SECONDSUPPLEMENT TO EMPLOYMENTAGREEMENT
EX-10.15.2 5 ex10_15-2.htm SECOND SUPPLEMENT TO EMPLOYMENT AGREEMENT FOR WILLIAM S. CREEKMUIR ex10_15-2.htm
EXHIBIT 10.15-2
SECOND SUPPLEMENT TO
EMPLOYMENT AGREEMENT
This Second Supplement to Employment Agreement (“Amendment”) is made effective as of this 5 day of December, 2007 between Simmons Bedding Company (f/k/a Simmons Company), a Delaware corporation (the “Company”), Simmons Company (f/k/a THL Bedding Holding Company), a Delaware corporation (“Holdings”), Simmons Holdco, Inc., a Delaware corporation (“New Holdco”), and William S. Creekmuir (the “Executive”).
WHEREAS, the Company, Holdings and the Executive entered into that certain Employment Agreement dated as of December 19, 2003, which agreement was amended on December 9, 2005 (as amended, the “Agreement”);
WHEREAS, in 2007, Holdings undertook a recapitalization in which all the stockholders of Holdings exchanged their stock of Holdings for a like kind and number of shares of stock of New Holdco and New Holdco became the ultimate parent entity of Holdings and the Company (the “Recapitalization”); and
WHEREAS, as a result of the Recapitalization, the parties to the Agreement wish to replace Holdings as a party to the Agreement with New Holdco and have all references to Holdings in the Agreement refer to New Holdco.
NOW THEREFORE, for good and valuable consideration, the receipt and sufficiency of which is hereby acknowledged, the undersigned hereby agree as follows:
1. Definitions.
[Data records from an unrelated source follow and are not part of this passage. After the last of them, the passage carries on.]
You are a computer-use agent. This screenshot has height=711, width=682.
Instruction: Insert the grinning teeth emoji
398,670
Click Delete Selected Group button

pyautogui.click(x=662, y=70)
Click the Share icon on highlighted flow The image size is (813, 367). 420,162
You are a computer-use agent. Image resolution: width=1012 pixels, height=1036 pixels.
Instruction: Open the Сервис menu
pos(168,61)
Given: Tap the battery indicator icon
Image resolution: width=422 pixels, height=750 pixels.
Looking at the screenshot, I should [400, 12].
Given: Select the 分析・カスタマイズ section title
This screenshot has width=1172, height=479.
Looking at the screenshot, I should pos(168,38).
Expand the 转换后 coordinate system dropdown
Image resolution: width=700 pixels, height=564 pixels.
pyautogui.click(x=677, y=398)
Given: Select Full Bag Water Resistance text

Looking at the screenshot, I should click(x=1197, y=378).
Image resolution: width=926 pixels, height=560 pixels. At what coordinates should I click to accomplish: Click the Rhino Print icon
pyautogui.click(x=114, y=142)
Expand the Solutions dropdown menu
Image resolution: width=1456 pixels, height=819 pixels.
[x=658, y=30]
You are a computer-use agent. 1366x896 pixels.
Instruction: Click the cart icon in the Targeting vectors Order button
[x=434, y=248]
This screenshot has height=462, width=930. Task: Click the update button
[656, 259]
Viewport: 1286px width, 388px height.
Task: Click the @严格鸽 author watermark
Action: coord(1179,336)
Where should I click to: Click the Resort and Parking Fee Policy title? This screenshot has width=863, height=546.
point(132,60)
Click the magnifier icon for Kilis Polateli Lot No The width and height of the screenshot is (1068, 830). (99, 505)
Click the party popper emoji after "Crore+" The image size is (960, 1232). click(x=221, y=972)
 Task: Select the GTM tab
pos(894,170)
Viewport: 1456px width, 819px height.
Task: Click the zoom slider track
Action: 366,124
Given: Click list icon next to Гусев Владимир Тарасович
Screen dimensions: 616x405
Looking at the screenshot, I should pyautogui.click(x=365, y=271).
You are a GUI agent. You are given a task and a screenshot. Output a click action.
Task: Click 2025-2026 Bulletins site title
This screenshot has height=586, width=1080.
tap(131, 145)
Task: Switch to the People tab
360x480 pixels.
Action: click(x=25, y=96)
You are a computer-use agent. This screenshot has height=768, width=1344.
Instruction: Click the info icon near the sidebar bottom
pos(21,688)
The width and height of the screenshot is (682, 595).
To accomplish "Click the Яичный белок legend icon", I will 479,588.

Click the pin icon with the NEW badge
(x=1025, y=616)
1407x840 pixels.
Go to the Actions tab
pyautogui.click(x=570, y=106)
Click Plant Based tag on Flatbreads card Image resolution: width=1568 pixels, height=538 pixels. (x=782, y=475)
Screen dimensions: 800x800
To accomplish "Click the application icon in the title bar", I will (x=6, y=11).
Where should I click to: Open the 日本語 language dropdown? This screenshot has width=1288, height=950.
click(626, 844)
Capitalized terms used herein but not defined shall have the meanings ascribed thereto in the Agreement.
2. Addition of New Holdco. New Holdco is hereby added as a party to the Agreement and all parties agree that Holdings shall be removed as a party to the Agreement. From and after the date hereof, New Holdco shall be defined as “Holdings” in the Agreement and all references in the Agreement to “Holdings” shall refer to New Holdco.
3. Miscellaneous.
(a) Except as expressly modified pursuant to this amendment, the Agreement remains unchanged and in full force and effect. This amendment shall be governed by and construed in accordance with the choice of law provisions in the Agreement.
(b) This amendment may be executed in one or more counterparts, each of which shall be deemed to be an original, and all of which shall constitute one and the same agreement.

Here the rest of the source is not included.